# Can't ping XBox 360 but can ping other devices



## kingtomato117 (Mar 2, 2013)

So a little back story:
I had both a Westell 7500 and a Linksys Router working fine and had my 360 setup as an extender for Windows Media Center so I could stream TV, Music, Movies, etc from my desktop to the 360. Then I switched my modem/router out with a Zyxel PH5001Z


So now today I noticed that I can no longer find my desktop through the XBox. I have adjusted my firewall settings on the modem itself, even completely disabling it. UPnP is enabled for the 360 and the device is showing under my device table. At first I wasn't able to ping any network devices but after creating an ICMPv4 Firewall rule it worked fine. I've confirmed the XBox IP Address through Network Map, the Device Table on the modem and through Network Settings on the XBox. I've diabled my modem firewall as well as Windows Firewall, completely and I still can't ping my XBox or set it up as an Extender.

I have the XBox connected wirelessly using WPA2-Personal and it's operating in 802.11g/n mode. I'm just kind of lost as where to go from here.


----------



## etaf (Dec 28, 2008)

> I have the XBox connected wirelessly using WPA2-Personal and it's operating in 802.11g/n mode. I'm just kind of lost as where to go from here.


 is this the only wireless device - sometimes on a router they have an option to isolate the wireless from the LAN connections 

is the xbox working on the internet at all ?

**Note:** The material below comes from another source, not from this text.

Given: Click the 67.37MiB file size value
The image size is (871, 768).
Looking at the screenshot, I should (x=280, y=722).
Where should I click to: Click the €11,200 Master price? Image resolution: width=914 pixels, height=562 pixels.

i tried to find a user manual - but could not find that model
Home Routers | ZyXEL
also a google search for the model only found this thread 

can you confirm the model number


----------



## kingtomato117 (Mar 2, 2013)

Thanks for the reply etaf. I have my iPhone and my brothers Android on wireless and I'm able to ping those devices just fine from my desktop. The Xbox does go online and we've been playing on Live, able to access netflix and Hulu apps just fine. My NAT is showing open on the Xbox and everything worked from the start, didn't have to configure anything for it to work.

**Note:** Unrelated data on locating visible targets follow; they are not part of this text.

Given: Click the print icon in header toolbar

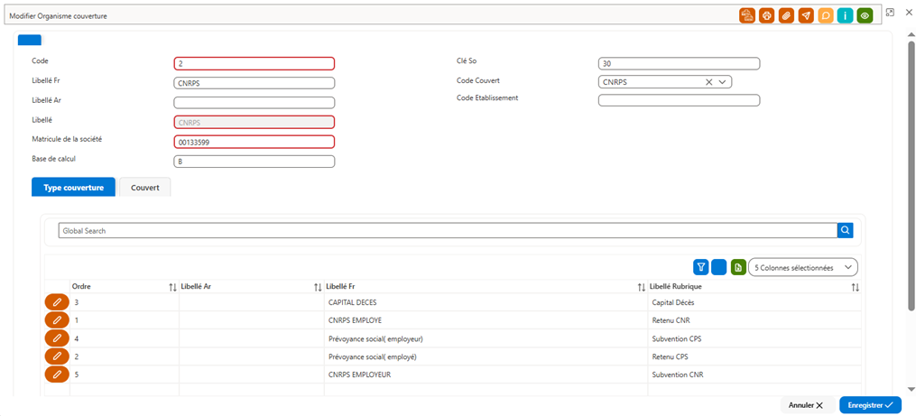Looking at the screenshot, I should 766,15.
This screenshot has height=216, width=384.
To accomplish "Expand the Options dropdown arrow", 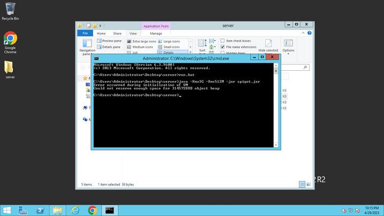I will (x=288, y=55).
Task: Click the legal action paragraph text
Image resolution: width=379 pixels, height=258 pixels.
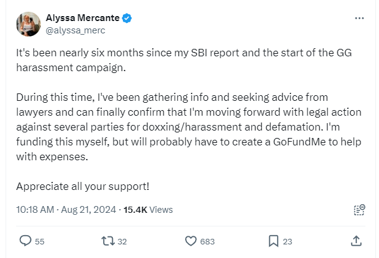Action: tap(185, 127)
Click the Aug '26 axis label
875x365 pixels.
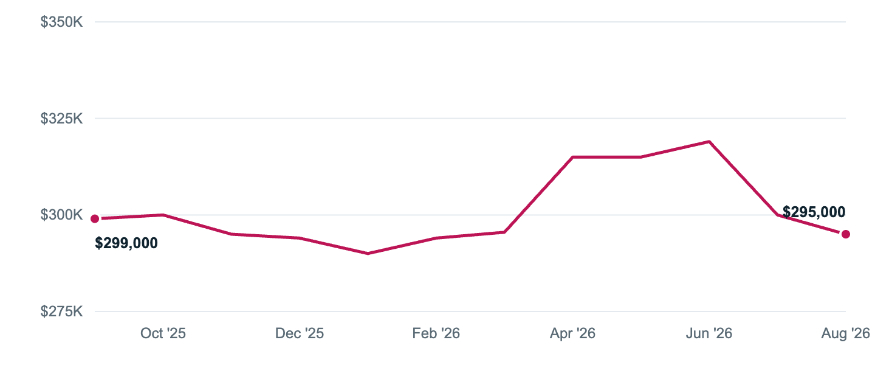[846, 333]
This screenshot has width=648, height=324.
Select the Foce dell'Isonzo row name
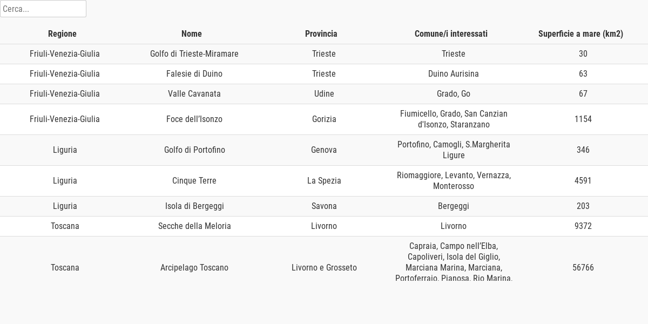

My ISP, CenturyLink sent me the modem and the user manual that I found is here, looking back at my first thread I put an H in there instead of a K. - PK5001Z | ZyXEL | Modems


----------



## TheCyberMan (Jun 25, 2011)

Is UPNP enabled on the new Zyxel router as well as the xbox?


----------



## kingtomato117 (Mar 2, 2013)

UPnP is enabled on the the new router and I didn't think you had to enable it on the Xbox itself but it is enabled for the device and the IP.

UPnP NAT-T List 
Device IP Address Port Range Protocol







Xbox 360 192.168.0.234 36320 udp 







Xbox 360 192.168.0.234 3074 udp


----------



## etaf (Dec 28, 2008)

is the service Upnp device host running on the desktop
also what are you sharing 
Windows Media Player 
check the service
Windows Media Player Network Sharing service is running

and is SSID Discovery enabled

what the 
ip address of the desktop
ip addres of the xbox


----------



## kingtomato117 (Mar 2, 2013)

UPnP Device host is running, it was set to manual but I changed it to Automatic.
I'm doing my sharing through Windows media Center. The Windows media Player Sharing Service is running and set to Auto as well.

SSID Discovery is enabled

Desktop IP: 192.168.0.251
Xbox IP: 192.168.0.234

I've also enabled Inbound and Outbound firewall rules like the Media Center Extenders - Media Streaming and it's had no affect.


----------



## etaf (Dec 28, 2008)

do you have another PC ?
or anything else that can stream and does that pickup the desktop media service ~?


----------



## TheCyberMan (Jun 25, 2011)

Netbios over TCPIP should be enabled on desktop as well.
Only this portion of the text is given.